A deux pas des Arènes se trouve l’Ecole Nationale Supérieure de la Photographie et là, dans un petit espace, baptisé Galerie Arena, caché derrière un rideau noir, se trouve le travail de Marcus Tomlinson.

Il ne me semble pas que beaucoup de blogs aient évoqué l’instant magique que l’on vit, plongé dans l’obscurité, face à une vidéo intrigante à la musique hypnotique (par Kunja Bihari).

C’est d’ailleurs une chance d’avoir vu cela car, à dire vrai, je fais une allergie à la vidéo.

Bref.

Allez-voir vous-même car ce n’est pas racontable et franchement, les sites web qui présentent son travail, que ce soit le sien ou celui de sa galériste, ne lui rendent pas justice.

En plus de la vidéo, sont exposées quatre photographies dont l’éclairage lumineux de couleur changeante donne une perception étonnante.

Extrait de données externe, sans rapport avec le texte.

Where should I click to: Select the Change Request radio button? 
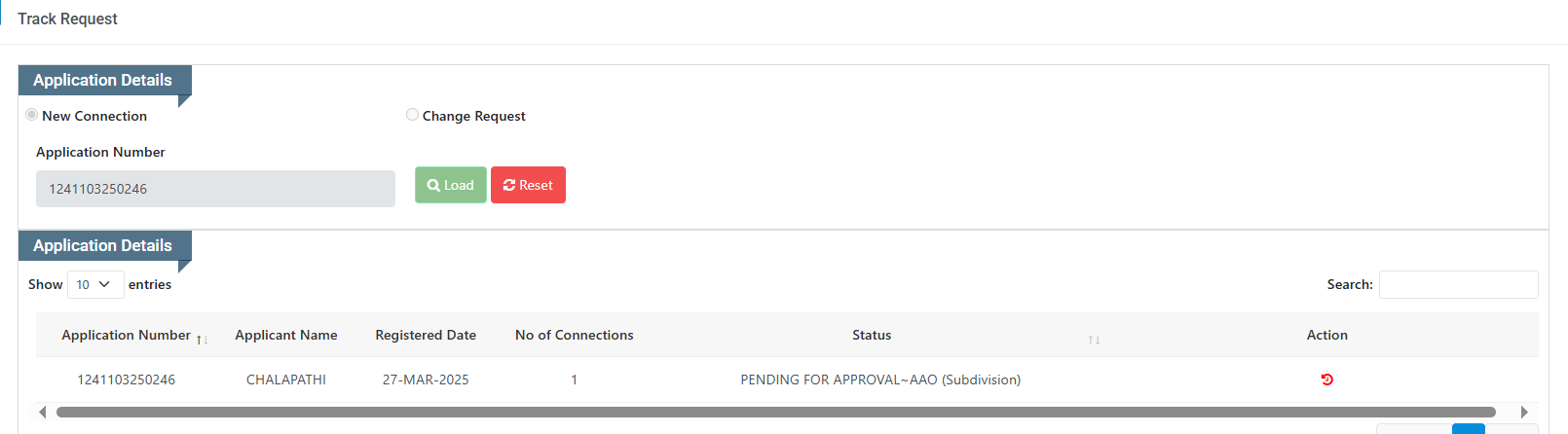pos(412,115)
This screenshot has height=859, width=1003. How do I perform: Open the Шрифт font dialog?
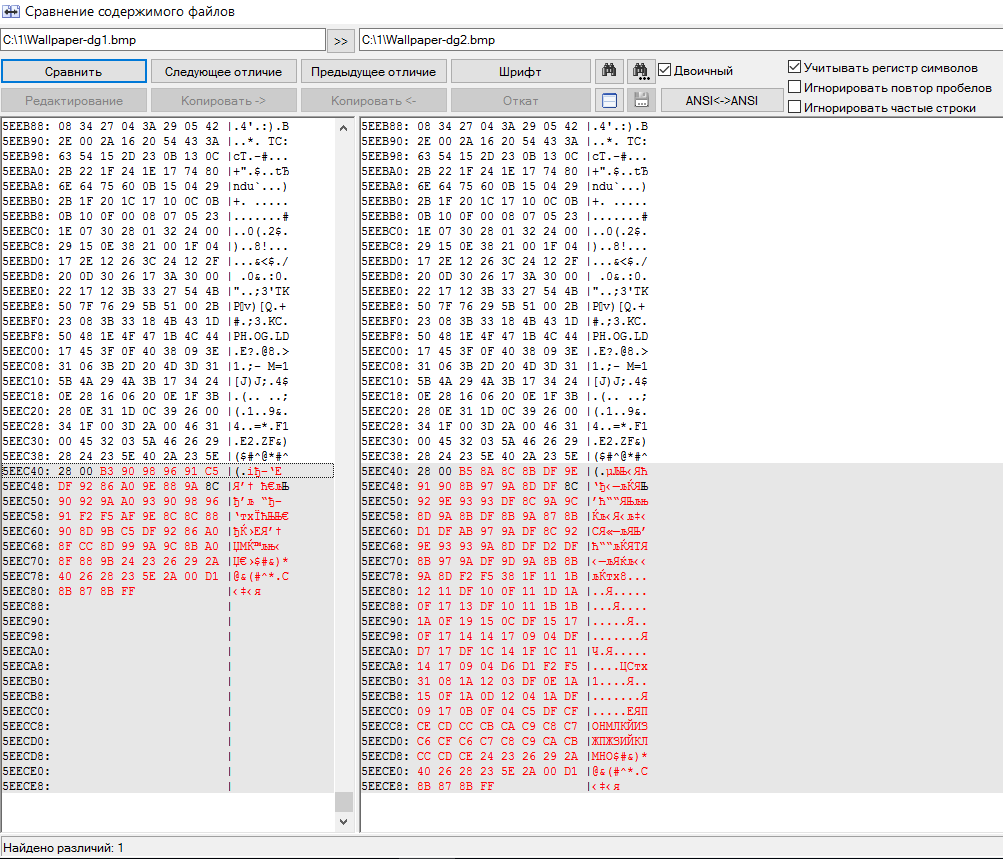coord(520,71)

Précisons également que cette exposition modeste (par sa taille) ne doit pas faire perdre de vue que Marcus Tomlinson n’est pas n’importe qui : photographe de mode britannique, il a travaillé avec des revues prestigieuses comme Vogue, des créateurs de premier plan comme Lacroix et son travail a été exposé au Tate Modern et au Barbican Center (rien de moins).

J’irai sûrement revoir les photographies (kinetic 1 et kinetic 4) à Paris.